Kurshin fired three times, the bullets ricocheting off the stone walls and ceiling in long, ragged sparks.

Mac fired twice, adjusting his pattern right to left against the possibility the man had moved the instant he had fired.

Kurshin fired back, and this time the bullet smacked into the stone wall an inch from Mac's face, stone chips nicking his cheek.

The Russian was shooting a Makarov or possibly a TK. Nine shots if he had started with a full magazine.

“You won't get out of here alive,” McGarvey called softly. He dropped down and crawled into the tunnel, flattening himself against the far wall a few feet past the gate.

Kurshin fired twice more, both shots high and to the left.

McGarvey jumped up, fired once to the left of the muzzle flashes, once to the right, and once directly at them, and he dropped down again.

Kurshin cried out and fired three more times. A moment later, something metallic clattered to the floor just ahead. The empty magazine. Kurshin was reloading.

McGarvey fired once from where he was crouched and a second time as he got to his feet. He charged blindly down the tunnel, slamming into the Russian in less than ten feet.

Both of them crashed backward off the rock wall and down onto the wet floor, blood spurting over Mac's face. His right shoulder smashed into the stone, his hand went numb, and his pistol slipped out of his grip.

He held Kurshin's gun hand off with his left and with his right dug into the Russian's neck, trying with everything in his power to rip out the man's throat.

The beam of a flashlight suddenly illuminated the tunnel. “Kirk!” Maria screamed from behind.

McGarvey lifted Kurshin's head from the floor and smashed it back down. He pulled it up again and again, and all the while Maria screamed something.

As the life faded from Kurshin's eye, the man's trigger finger jerked reflexively. His pistol fired, sending a long, jagged spark down the tunnel.

From the darkness beyond Maria, the spark blossomed into a huge fireball that raced below a punctured gas line directly toward them.

McGarvey reached Maria, pulling her onto the floor and shielding her with his body as the fireball reached them. The heat was so intense for a moment that it began to melt the back of his jacket and scorch the hair on his head.

A huge explosion from somewhere far above them shattered everything, and the ceiling began to come down, pieces of the concrete slamming into Mac's head. Water fell in cascades.

Not like this
. The single thought crystallized in Mac's head. After everything, all the close calls, all the near misses, he wasn't going to die like this, buried in a tunnel.

He rolled off Maria and stumbled to his feet. Water was flowing from a dozen different breaches along the walls and ceiling, but there was still light from as many gas flames.

“We need to get out of here!” he shouted, hauling Maria to her feet.

She collapsed against him. “I can't!” she cried. “My leg!”

McGarvey lifted her off her feet and slung her over his shoulder, the effort after all he'd been through nearly causing him to black out.

Water rose over his knees by the time he had slogged just ten feet. The flames were dying out now, and it would only be a matter of seconds before they were in total darkness.

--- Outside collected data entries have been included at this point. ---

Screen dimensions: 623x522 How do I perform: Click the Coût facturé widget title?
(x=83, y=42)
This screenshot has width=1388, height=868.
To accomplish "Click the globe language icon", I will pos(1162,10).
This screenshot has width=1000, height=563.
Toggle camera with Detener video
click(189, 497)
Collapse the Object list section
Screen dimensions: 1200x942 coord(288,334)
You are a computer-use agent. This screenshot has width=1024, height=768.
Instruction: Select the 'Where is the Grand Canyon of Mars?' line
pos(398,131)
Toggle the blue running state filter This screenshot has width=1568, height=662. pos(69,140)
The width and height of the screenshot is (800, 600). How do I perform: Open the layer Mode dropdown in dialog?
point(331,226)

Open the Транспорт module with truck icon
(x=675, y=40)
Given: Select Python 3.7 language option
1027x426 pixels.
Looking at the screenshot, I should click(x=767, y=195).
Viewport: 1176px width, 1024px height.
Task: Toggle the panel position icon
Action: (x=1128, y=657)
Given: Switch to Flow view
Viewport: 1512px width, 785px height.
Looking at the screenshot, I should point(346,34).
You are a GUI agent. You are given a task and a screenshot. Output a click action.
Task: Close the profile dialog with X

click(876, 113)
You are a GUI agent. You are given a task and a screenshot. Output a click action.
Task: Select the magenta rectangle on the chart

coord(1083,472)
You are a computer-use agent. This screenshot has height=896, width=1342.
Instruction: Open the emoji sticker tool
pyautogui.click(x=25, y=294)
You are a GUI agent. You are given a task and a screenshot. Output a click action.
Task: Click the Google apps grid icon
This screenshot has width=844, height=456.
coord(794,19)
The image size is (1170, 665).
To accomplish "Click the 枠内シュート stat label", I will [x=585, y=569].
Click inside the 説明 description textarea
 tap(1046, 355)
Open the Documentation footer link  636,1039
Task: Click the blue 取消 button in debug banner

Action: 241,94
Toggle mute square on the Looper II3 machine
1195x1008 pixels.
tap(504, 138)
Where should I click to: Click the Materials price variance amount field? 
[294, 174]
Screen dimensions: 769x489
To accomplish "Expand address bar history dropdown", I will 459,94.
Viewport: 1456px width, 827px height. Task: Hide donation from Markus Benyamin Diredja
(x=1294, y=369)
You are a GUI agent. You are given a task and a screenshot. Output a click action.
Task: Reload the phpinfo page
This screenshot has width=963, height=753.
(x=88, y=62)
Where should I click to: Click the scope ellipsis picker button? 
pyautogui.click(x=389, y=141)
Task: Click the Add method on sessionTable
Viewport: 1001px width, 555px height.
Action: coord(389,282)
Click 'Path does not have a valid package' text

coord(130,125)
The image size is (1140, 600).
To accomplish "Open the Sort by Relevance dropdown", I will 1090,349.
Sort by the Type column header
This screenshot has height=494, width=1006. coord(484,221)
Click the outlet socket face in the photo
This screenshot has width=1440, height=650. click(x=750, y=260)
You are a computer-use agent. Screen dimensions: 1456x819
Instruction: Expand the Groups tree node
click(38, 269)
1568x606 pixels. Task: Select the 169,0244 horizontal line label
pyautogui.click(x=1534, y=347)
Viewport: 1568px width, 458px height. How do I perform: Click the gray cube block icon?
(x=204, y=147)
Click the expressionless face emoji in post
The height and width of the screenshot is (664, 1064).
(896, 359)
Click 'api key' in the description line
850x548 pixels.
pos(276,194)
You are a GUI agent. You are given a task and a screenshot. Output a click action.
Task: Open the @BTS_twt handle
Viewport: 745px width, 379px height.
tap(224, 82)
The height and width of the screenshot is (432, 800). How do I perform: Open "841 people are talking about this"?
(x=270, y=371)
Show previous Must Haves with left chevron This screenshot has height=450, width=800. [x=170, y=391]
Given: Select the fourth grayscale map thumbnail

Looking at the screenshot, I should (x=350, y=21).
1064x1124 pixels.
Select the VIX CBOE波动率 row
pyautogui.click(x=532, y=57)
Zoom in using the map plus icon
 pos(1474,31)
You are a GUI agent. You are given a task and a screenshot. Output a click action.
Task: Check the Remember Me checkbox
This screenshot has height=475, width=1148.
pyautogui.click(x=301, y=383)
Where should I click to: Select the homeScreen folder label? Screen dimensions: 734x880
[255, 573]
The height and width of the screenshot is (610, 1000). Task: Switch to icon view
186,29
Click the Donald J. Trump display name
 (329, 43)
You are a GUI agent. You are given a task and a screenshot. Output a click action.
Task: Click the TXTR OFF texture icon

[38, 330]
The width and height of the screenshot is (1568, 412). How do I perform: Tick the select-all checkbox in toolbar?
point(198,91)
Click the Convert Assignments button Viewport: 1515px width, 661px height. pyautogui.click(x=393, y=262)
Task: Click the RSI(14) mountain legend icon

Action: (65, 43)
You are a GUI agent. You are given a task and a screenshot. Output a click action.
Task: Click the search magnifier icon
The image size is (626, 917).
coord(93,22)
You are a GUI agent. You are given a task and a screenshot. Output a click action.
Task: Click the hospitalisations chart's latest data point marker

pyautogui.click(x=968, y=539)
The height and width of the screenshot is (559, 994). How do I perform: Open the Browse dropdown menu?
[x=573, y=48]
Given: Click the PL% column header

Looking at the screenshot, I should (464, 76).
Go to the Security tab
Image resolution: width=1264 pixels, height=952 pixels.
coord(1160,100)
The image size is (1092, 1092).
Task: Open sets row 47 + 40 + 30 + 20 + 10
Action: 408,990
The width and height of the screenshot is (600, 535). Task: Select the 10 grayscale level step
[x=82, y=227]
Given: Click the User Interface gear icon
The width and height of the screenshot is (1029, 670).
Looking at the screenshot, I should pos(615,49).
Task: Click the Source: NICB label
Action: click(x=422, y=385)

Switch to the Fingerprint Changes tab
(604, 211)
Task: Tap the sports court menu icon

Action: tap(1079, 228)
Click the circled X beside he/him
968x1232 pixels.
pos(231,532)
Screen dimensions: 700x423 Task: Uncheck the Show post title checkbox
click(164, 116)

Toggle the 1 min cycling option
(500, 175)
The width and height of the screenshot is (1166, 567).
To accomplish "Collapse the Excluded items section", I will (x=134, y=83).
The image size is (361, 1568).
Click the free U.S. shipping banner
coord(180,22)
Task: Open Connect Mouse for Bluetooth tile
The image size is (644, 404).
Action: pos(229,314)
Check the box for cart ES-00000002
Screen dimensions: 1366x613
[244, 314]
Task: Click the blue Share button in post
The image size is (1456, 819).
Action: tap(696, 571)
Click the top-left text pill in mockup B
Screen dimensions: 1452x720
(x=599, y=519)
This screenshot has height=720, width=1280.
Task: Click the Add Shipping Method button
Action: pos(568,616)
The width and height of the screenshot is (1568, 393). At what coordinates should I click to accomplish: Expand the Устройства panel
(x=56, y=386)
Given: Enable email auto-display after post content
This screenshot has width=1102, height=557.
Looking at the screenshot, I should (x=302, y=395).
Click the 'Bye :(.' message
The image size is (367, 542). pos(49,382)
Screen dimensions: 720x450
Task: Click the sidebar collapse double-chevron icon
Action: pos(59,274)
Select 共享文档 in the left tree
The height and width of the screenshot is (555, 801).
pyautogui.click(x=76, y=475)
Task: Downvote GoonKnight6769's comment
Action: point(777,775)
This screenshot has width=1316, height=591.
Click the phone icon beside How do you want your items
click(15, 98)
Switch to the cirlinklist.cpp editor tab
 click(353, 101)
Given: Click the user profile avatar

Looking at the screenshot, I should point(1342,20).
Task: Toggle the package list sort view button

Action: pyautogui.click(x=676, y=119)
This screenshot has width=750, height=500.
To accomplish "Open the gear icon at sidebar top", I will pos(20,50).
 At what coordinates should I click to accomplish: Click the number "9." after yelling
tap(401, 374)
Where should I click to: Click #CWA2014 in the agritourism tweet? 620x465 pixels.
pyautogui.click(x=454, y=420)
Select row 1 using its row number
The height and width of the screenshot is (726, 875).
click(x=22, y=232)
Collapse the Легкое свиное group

For the first time in his life, McGarvey tasted panic at the back of his throat. Maria was crying something, but he couldn't make out her words. There was nothing left for him but to continue. If he was going to die here, he would die, but he would be moving when the end came.

The last of the light faded as the water came up to his chest. The tunnel ceiling was higher here, so he could stand up a little taller. But it was too late.

He stumbled on something and fell forward. For just a moment, he thought that he was seeing lights. But that had to be impossible.

Maria was gone, and hands were on his arms, dragging him upward, his feet and legs bumping up the stairs.

“McGarvey!” someone shouted. “McGarvey!”

Then nothing.

First Strike

1

Present Day

Moscow had changed since the last time the man traveling on a British passport in the name of Nicholas Kandes was here. More traffic, more people, the frantic pace of cities in the West, such as Berlin, Paris, London, even New York. He emerged from the posh Ritz-Carlton Hotel just off Red Square and went to where a valet stood with the driver's-side door of the rental BMW M6 Coupé open.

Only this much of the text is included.